**PROBLEM DESCRIPTION**
Omit all pictures, then retype exactly the lines from the one that contains "Where should I click to: Click" through the end of the listing.

**DATA SECTION**
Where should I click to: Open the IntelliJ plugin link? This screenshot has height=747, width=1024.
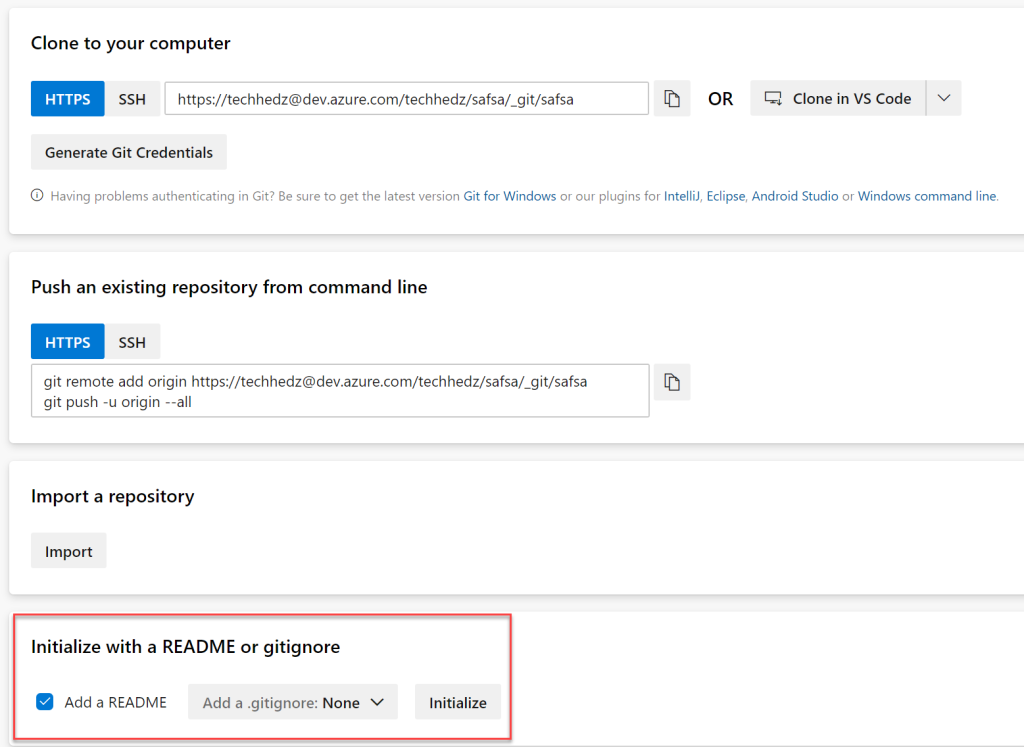pyautogui.click(x=681, y=196)
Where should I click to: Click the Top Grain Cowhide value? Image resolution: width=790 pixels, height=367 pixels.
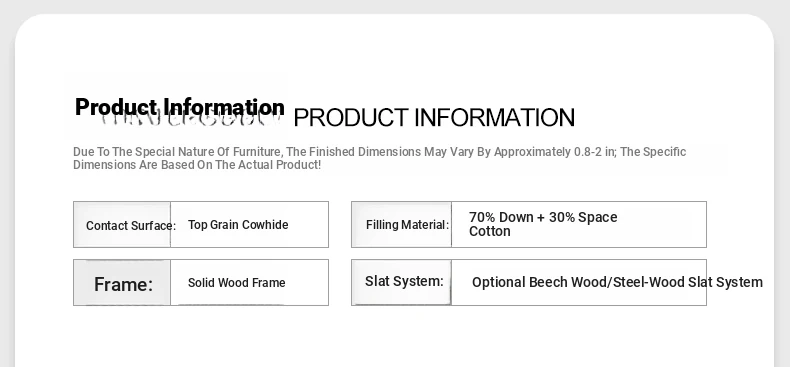click(238, 225)
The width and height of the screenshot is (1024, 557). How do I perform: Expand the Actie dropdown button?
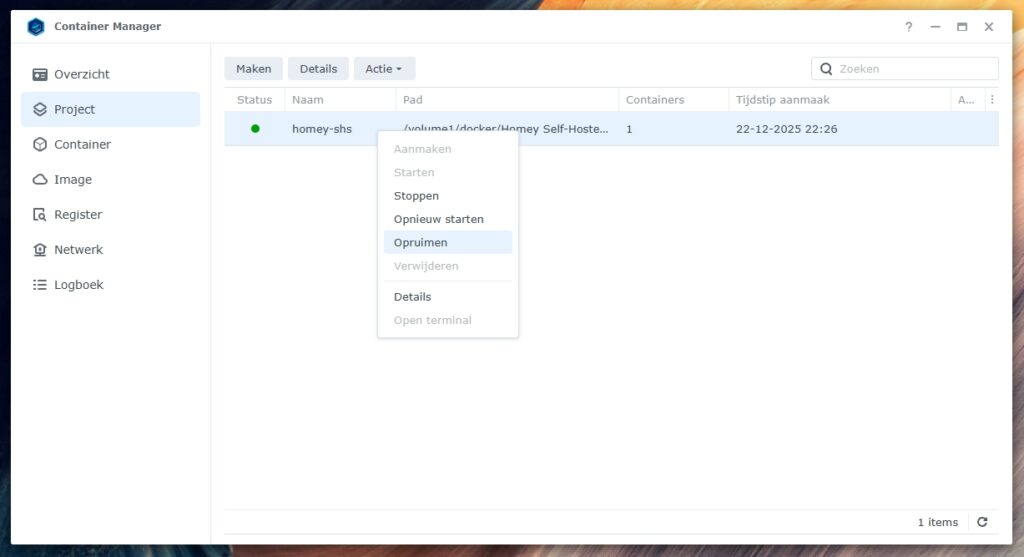pos(384,69)
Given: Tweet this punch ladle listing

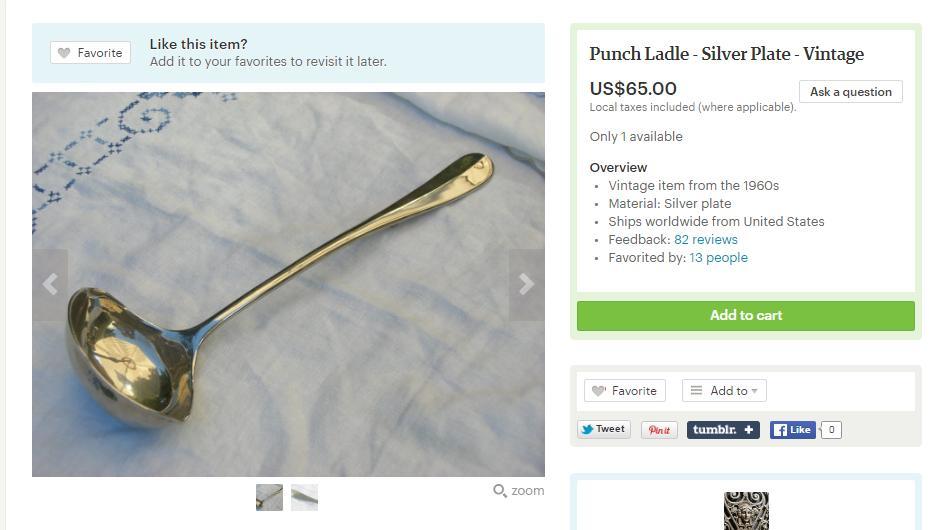Looking at the screenshot, I should click(x=604, y=429).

**WRITTEN RESPONSE**
Where should I click to: Click the Top Grain Cowhide value? Image resolution: width=790 pixels, height=367 pixels.
click(238, 225)
The width and height of the screenshot is (1024, 557). How do I perform: Expand the Actie dropdown button?
pos(384,69)
Given: Tweet this punch ladle listing

Looking at the screenshot, I should click(x=604, y=429).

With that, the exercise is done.